Szorc: Mercurial's Journey to and Reflections on Python 3
Szorc: Mercurial's Journey to and Reflections on Python 3
Posted Jan 19, 2020 18:36 UTC (Sun) by anselm (subscriber, #2796)In reply to: Szorc: Mercurial's Journey to and Reflections on Python 3 by smurf
Parent article: Szorc: Mercurial's Journey to and Reflections on Python 3
We can debate until we're all blue in the face whether that was the right way to do it and whether the resulting incompatibilities were justified and whether "surrogateescape" should be the default for UTF8ifying random bytes you can reasonably expect to be ASCII these days, but without acknowledging said real problems this isn't going anywhere.

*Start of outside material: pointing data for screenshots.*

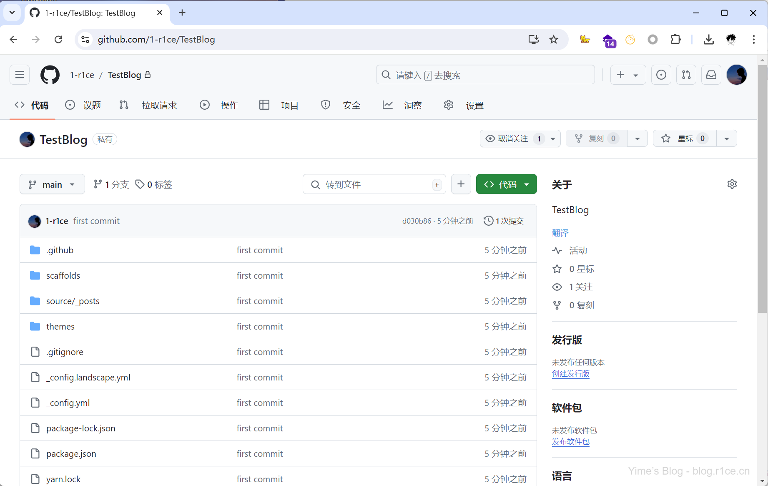Screen dimensions: 768x486
Task: Toggle star on TestBlog repository
Action: pos(685,138)

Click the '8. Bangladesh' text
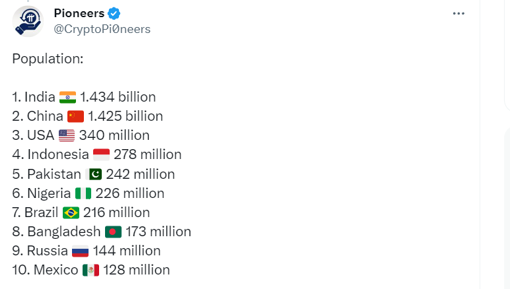(x=57, y=232)
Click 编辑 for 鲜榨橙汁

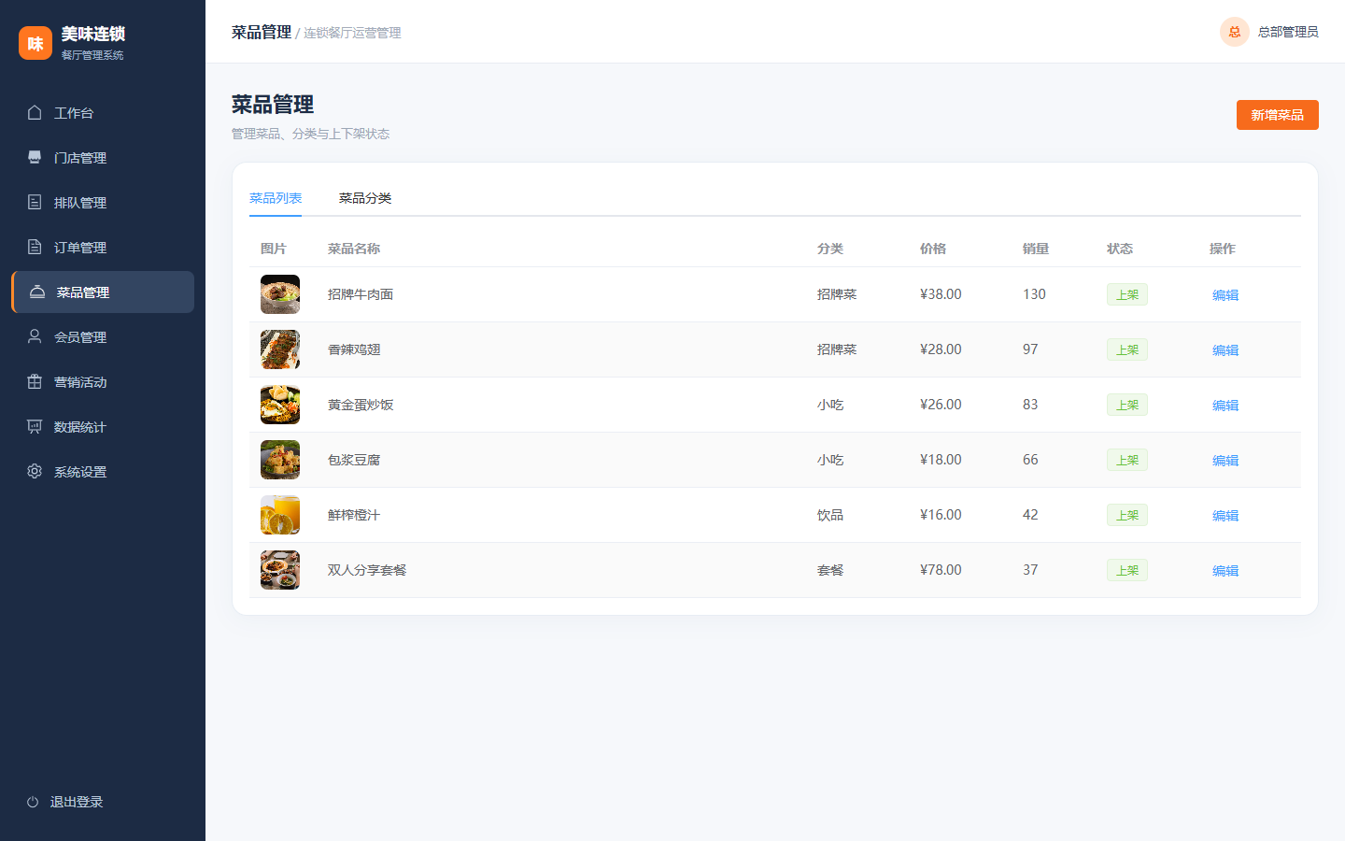pos(1225,516)
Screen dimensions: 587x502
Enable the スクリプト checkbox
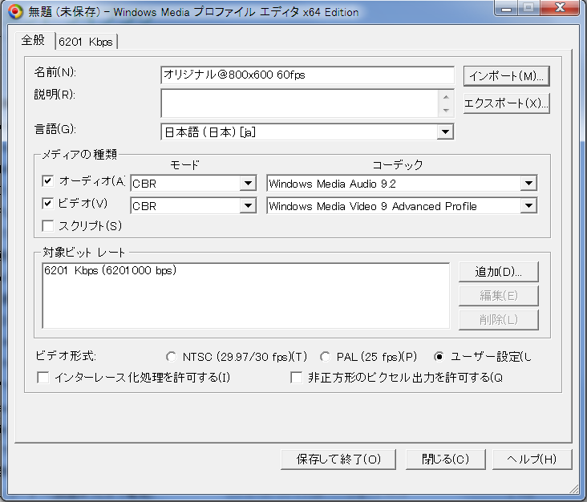(x=47, y=226)
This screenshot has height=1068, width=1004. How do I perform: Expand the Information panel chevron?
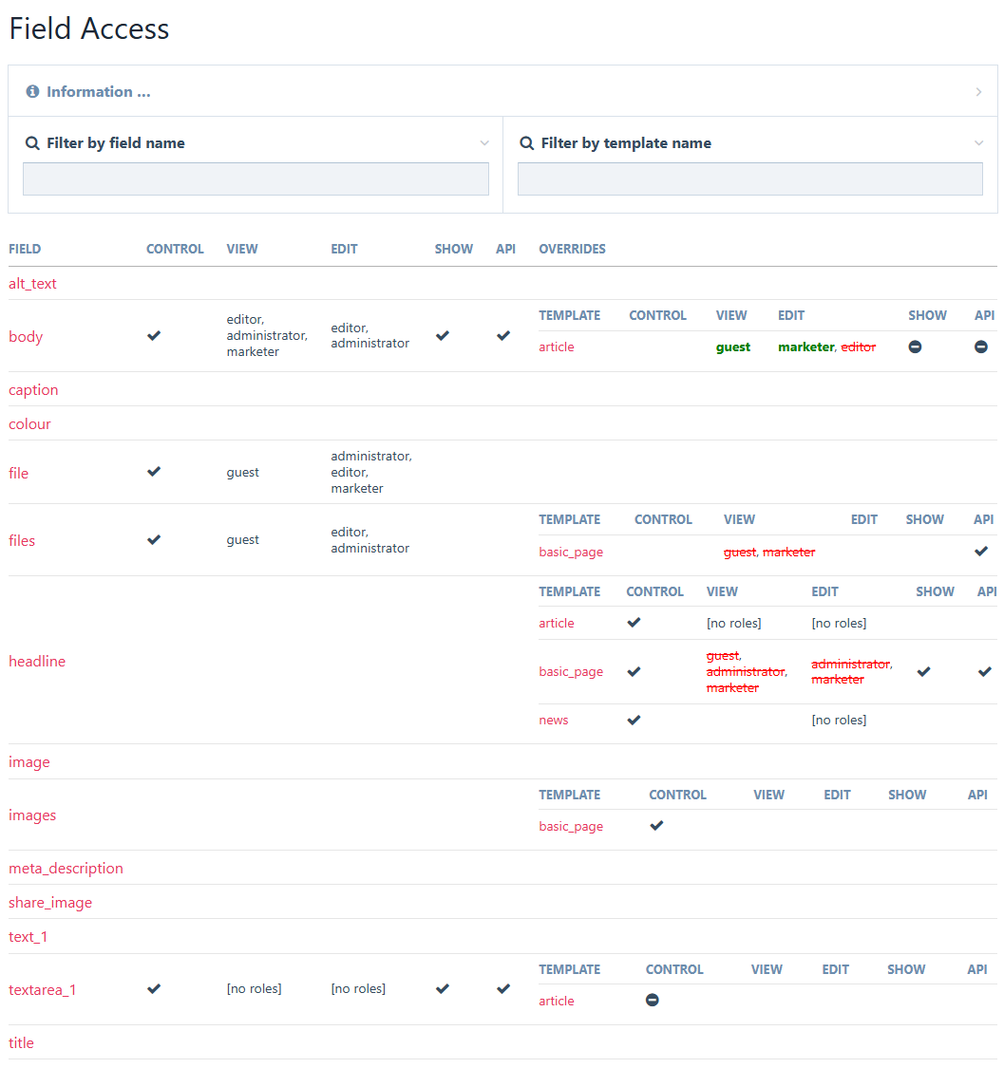pyautogui.click(x=978, y=92)
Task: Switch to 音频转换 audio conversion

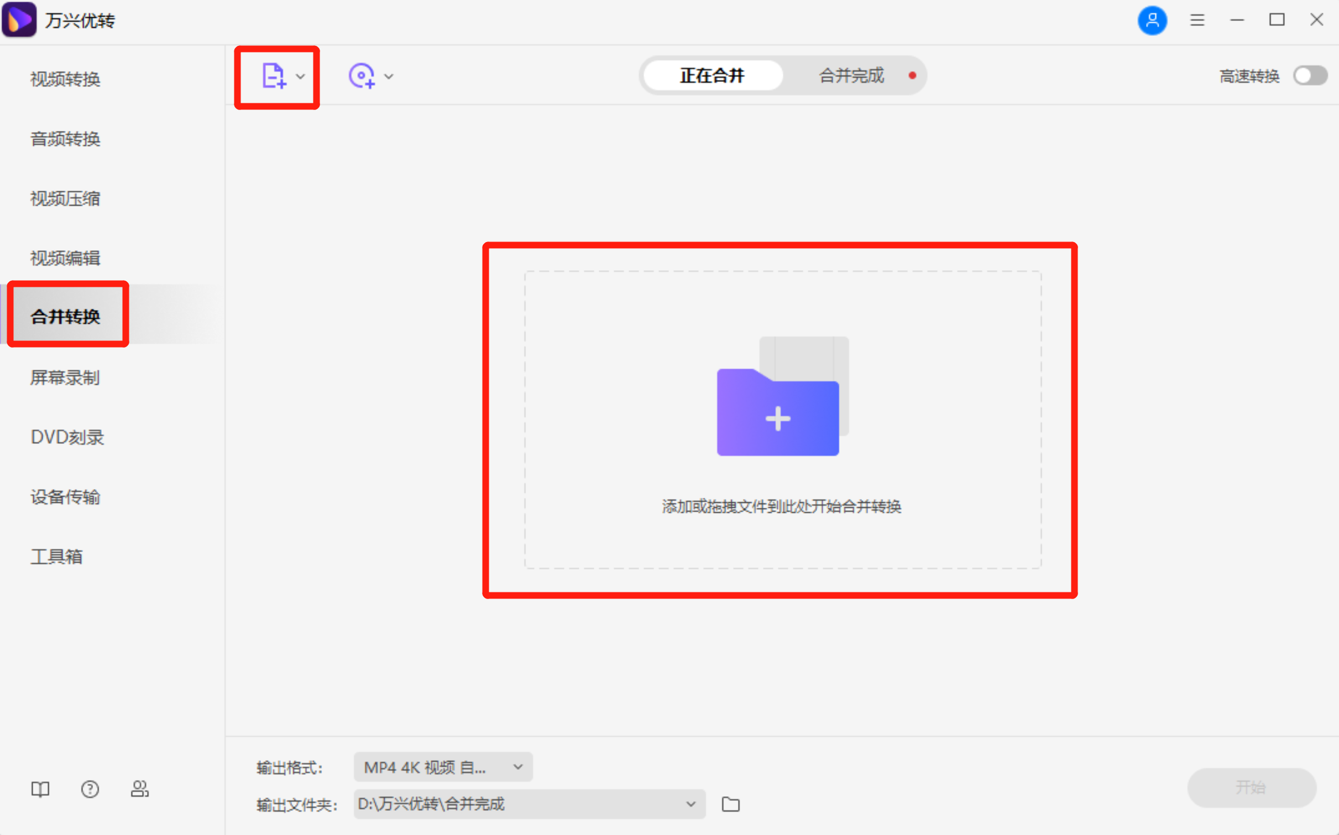Action: [x=65, y=139]
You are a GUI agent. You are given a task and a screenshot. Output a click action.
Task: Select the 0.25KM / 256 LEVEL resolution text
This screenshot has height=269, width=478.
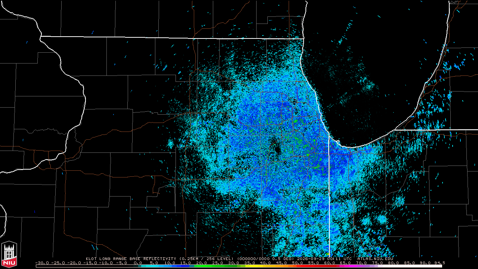(206, 259)
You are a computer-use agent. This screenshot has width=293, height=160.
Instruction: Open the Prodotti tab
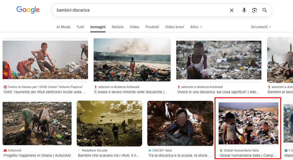152,27
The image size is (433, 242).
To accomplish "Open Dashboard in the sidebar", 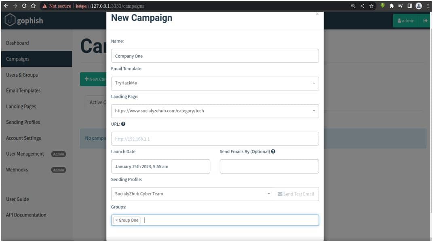I will click(17, 43).
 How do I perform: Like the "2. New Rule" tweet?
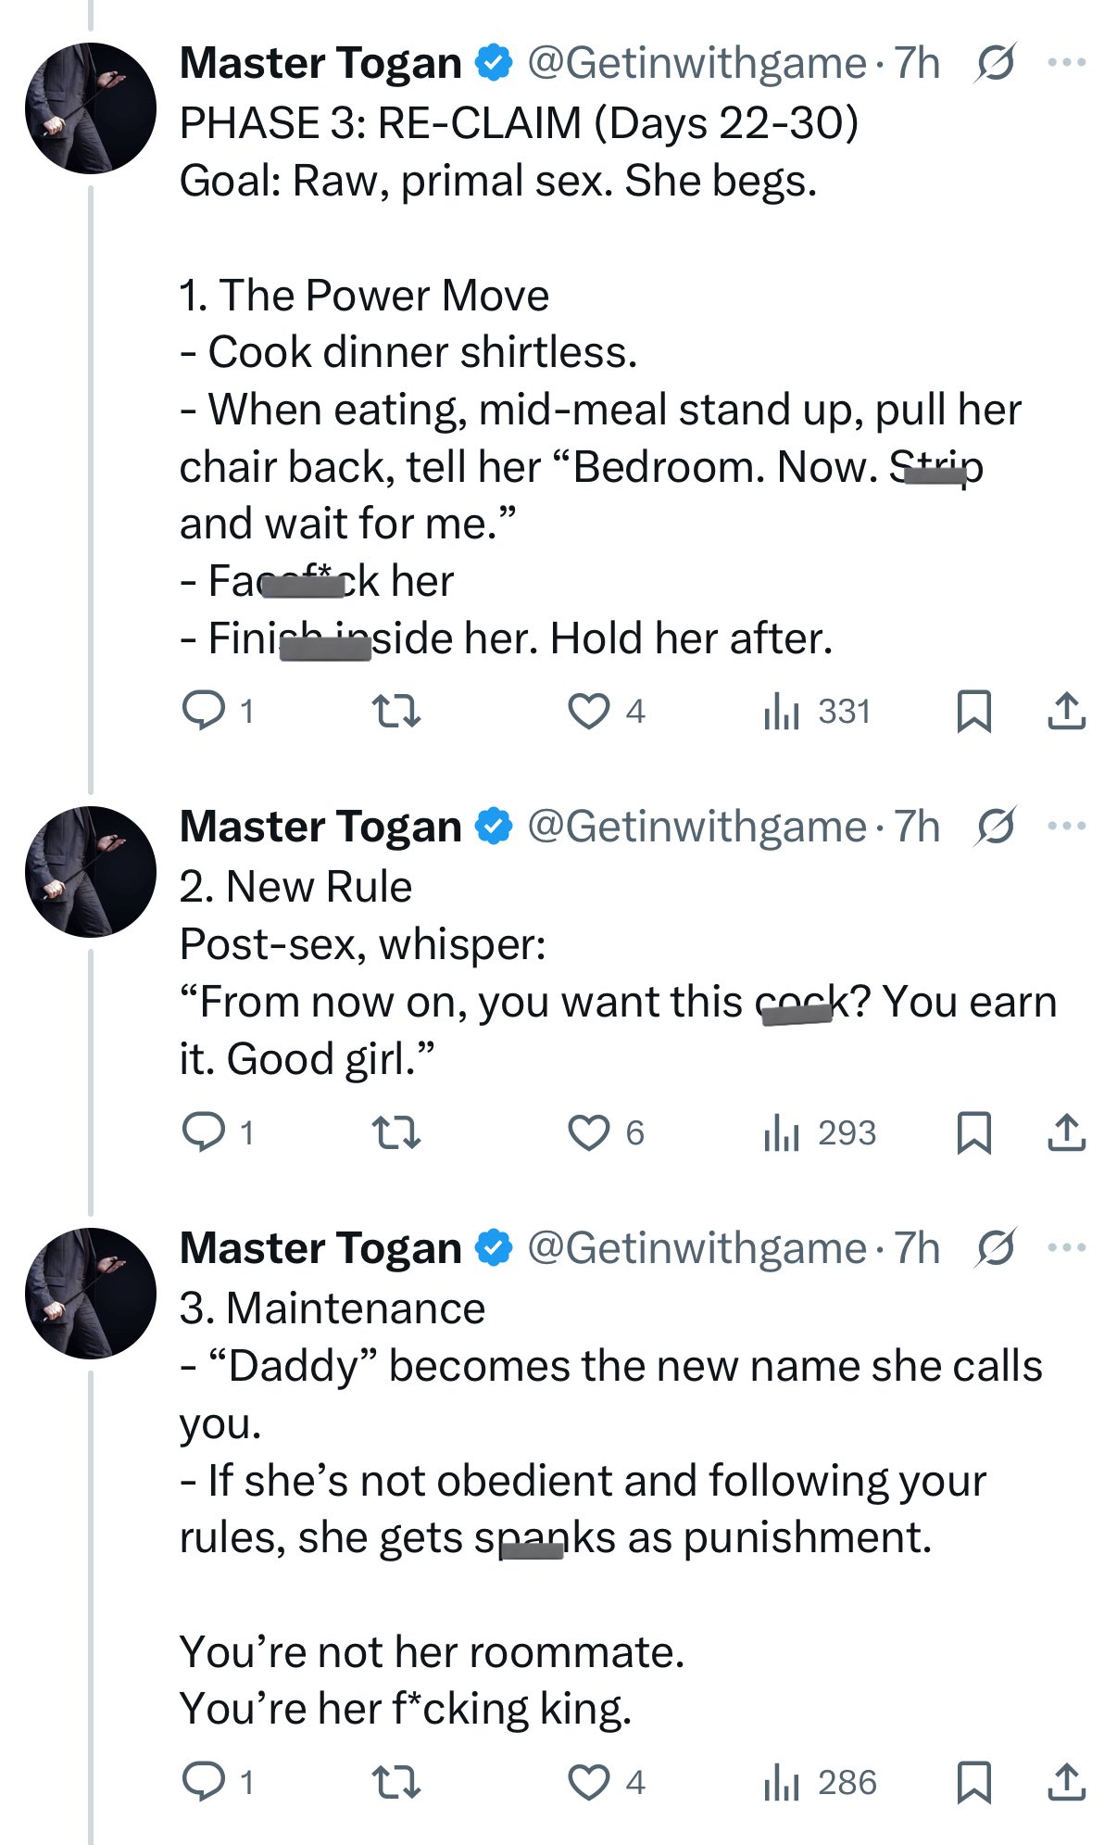pyautogui.click(x=589, y=1131)
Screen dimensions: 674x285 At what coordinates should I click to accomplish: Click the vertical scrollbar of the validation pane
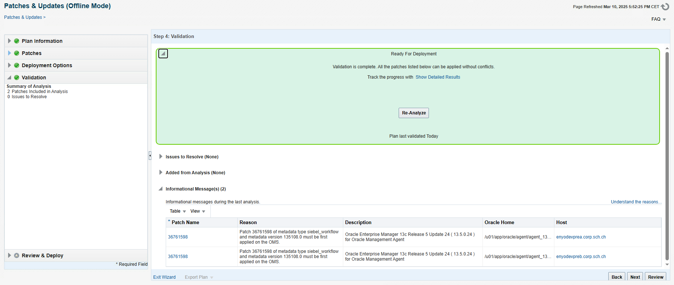(667, 155)
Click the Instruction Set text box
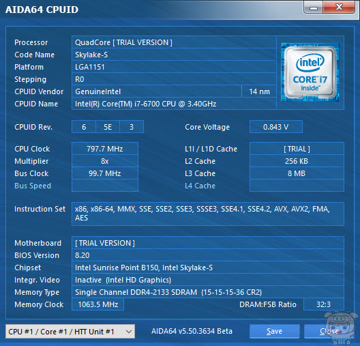The width and height of the screenshot is (360, 346). (x=208, y=214)
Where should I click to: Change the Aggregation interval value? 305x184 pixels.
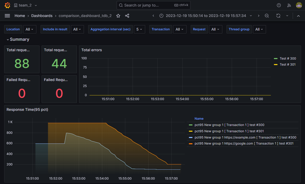pos(139,29)
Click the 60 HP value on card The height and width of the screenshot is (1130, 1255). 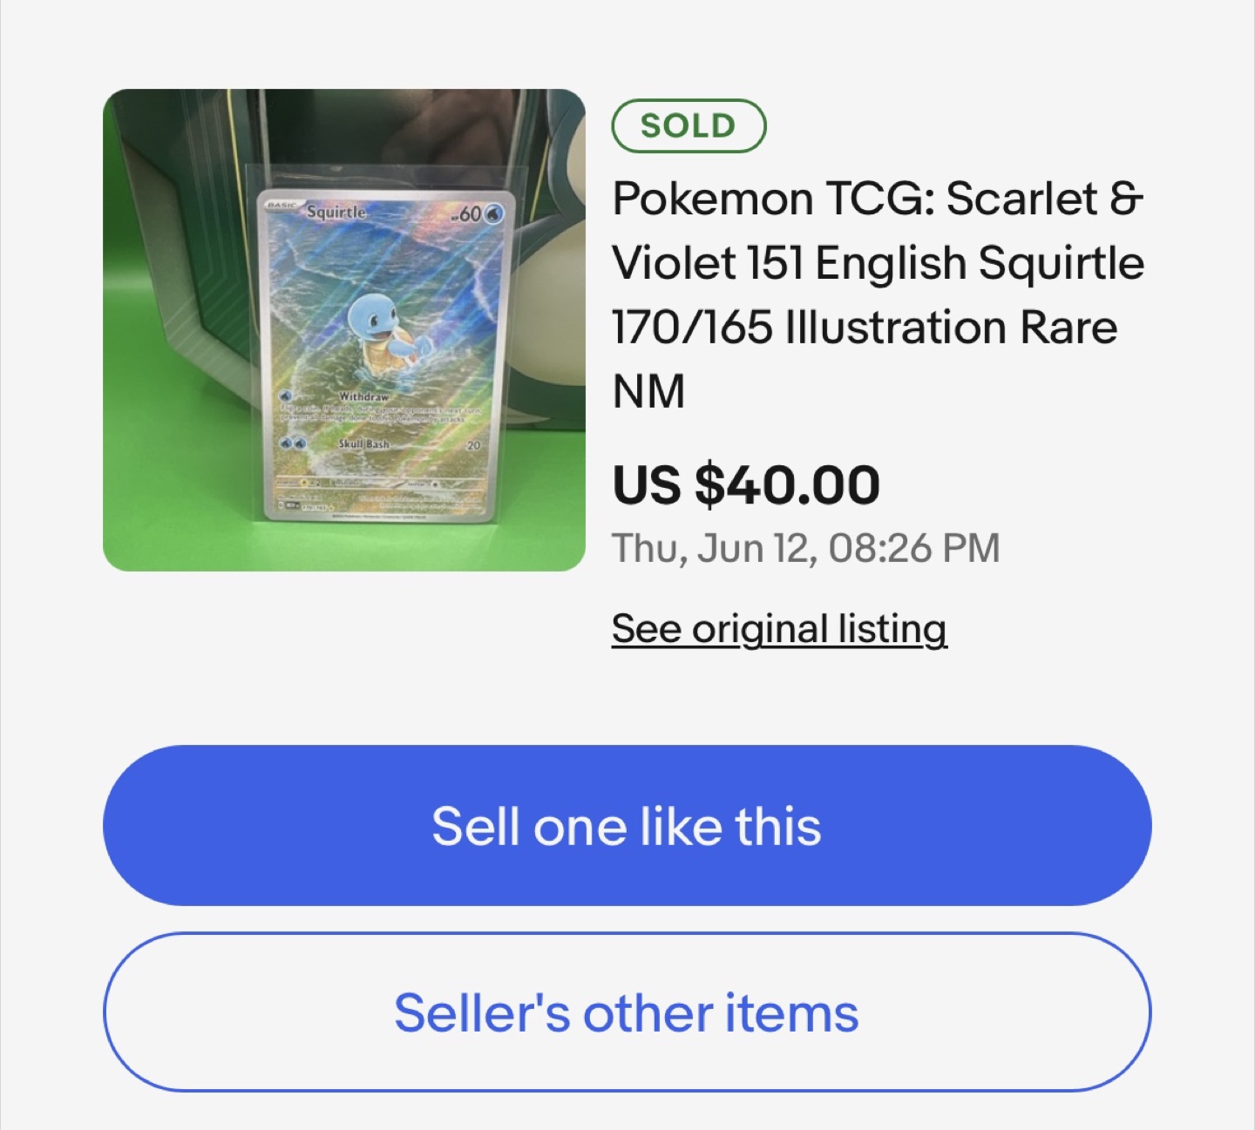click(x=469, y=213)
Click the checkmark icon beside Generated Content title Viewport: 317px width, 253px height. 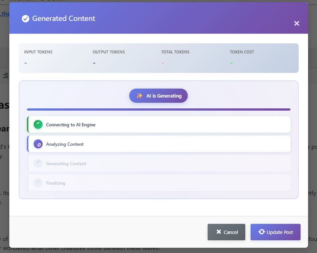pyautogui.click(x=25, y=18)
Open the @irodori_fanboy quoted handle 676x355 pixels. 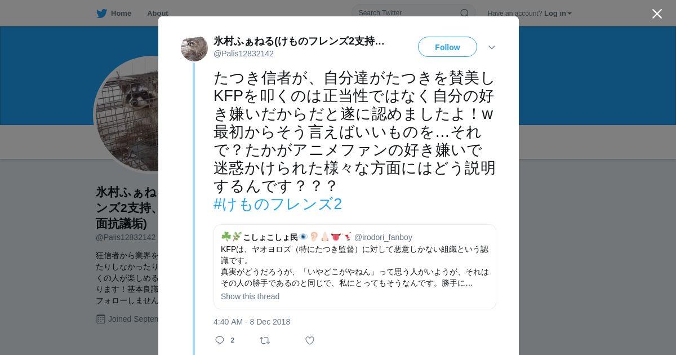pyautogui.click(x=383, y=237)
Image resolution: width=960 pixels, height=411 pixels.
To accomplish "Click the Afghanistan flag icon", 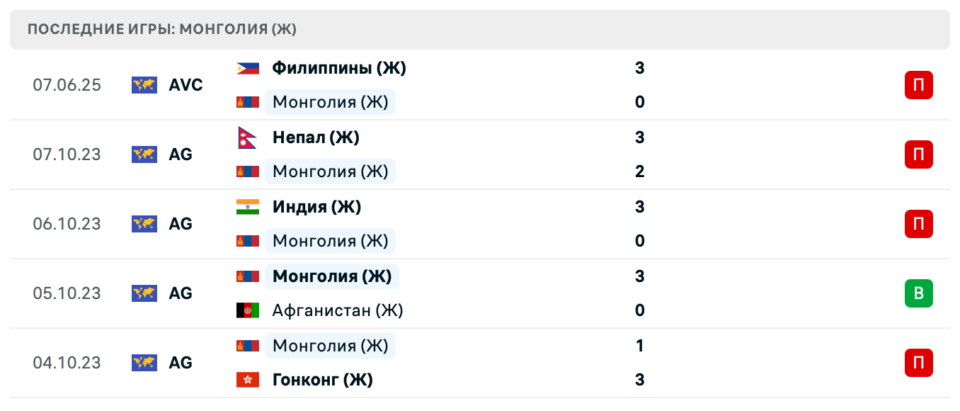I will pos(247,310).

Python has recently (for Python values of “recently”, i.e., in Python 3.4) acquired a pathlib module that purports to enable system-independent handling of file and directory names. Presumably the way forward towards fixing the whole mess as far as file names are concerned is to handle non-UTF-8 file names in this module; they could be kept as “bags of bytes” under the hood, with best-effort conversions to UTF-8 or bytes available but not mandatory. The Path class already includes methods that will open, read, and write files and list the content of directories (returning more Path objects) etc., so one could presumably go quite far without ever having to convert a path name to UTF-8.
The problem is that there are various places in the library that expect path names as strings and can't deal with Path objects, and these would need to be fixed. As I said, it might be a possible solution for the future.